GDPR and Google Analytics: Why You Need to Update Your GA Settings

AUTHOR: Jenny Kreizman
May 17, 2018
4 Min Read

Over the past couple of weeks, you may have received an email from Google with the subject line: Important updates about the General Data Protection Regulation (GDPR). The email looked something like this, and may have seemed confusing. Why is Google emailing me about EU policy changes if our organization is not located there?

Screen Shot 2018-05-16 at 5.15.35 PM

Digital platforms like Google and Facebook are making policy and product changes to comply with the European Union’s new General Data Protection Regulation, which regulates the collection, storage and processing of personal data of data subjects in the EU. Even if your organization does not operate or serve individuals in the EU, you may still be impacted by the changes that global businesses have to make to comply with GDPR, which is why you received this email.

Most of the details that Google outlines in this email require no action from U.S. based organizations. Simply by continuing to use their platforms, you agree to their updated terms of use. Otherwise, it’s just a quick “I agree” to make some of the persistent notifications disappear. Buried in the bottom of this email, however, is one important note that requires your attention:

“If you use Google Analytics (Standard or 360): Please review the data retention controls that allow you to manage how long your user and event data is held on our servers. Starting May 25, we will process data deletions based on your settings.”

This refers to a new feature from Google Analytics, Data Retention, which “gives you the ability to set the amount of time before user-level and event-level data stored by Google Analytics is automatically deleted from Analytics’ servers.”

Google has set the default expiration period to 26 months. This change goes into effect on May 25, 2018, which means that if you make no updates to your existing Google Analytics settings, you will lose access to some of your historical Google Analytics data.* This is not as scary as it sounds, but if you want some time to think things over before making permanent changes to your account, you may want to adjust the default data retention period.

Google provides several options if you choose to update your data retention period:

14 months

26 months

38 months

50 months

Do not automatically expire

We recommend you review any existing privacy policy you have, and determine the period of time for which you want to retain access to historical GA data. If you are a US organization serving primarily US individuals, we recommend selecting “Do not automatically expire,” and updating your privacy policy accordingly.

If you select a data retention period other than “Do not automatically expire,” you’ll also want to determine whether you want these settings to “Reset on new activity.” Switch this to “On” if you want the retention period to renew each time a visitor returns.

You can change your selection, even after May 25th. According to Google, “Once you select a deletion period other than “Do not automatically expire,” any affected data is deleted during the next monthly process. Additionally, whenever you modify the retention period, Analytics waits 24 hours before implementing the change. During this 24-hour period, you can revert your change and your data will be unaffected.”

The video below shows you where you need to go in Google Analytics to update your Data Retention settings.
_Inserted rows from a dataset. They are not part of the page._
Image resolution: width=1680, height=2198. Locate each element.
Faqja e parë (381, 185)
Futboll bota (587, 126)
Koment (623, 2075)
Keep in mind, you need to do this for every active Google Analytics property that you manage. The video also shows how to navigate between properties.

There will be a lot of communication about changes related to GDPR in the coming weeks, and here at Capacity Interactive we are actively working to address these changes for our clients, and the arts industry at large. If you’re looking for some resources to help you through the GDPR process, check out this blog post

*If you choose to have your data automatically expire after a set time period, you will still have access to some historical information, specifically standard aggregated Google Analytics reporting (i.e., the main reports you look at on a regular basis like sessions, bounce rate, etc). You would not, however, be able to access certain advanced features like applying segments or creating custom reports, which are important features for analysis.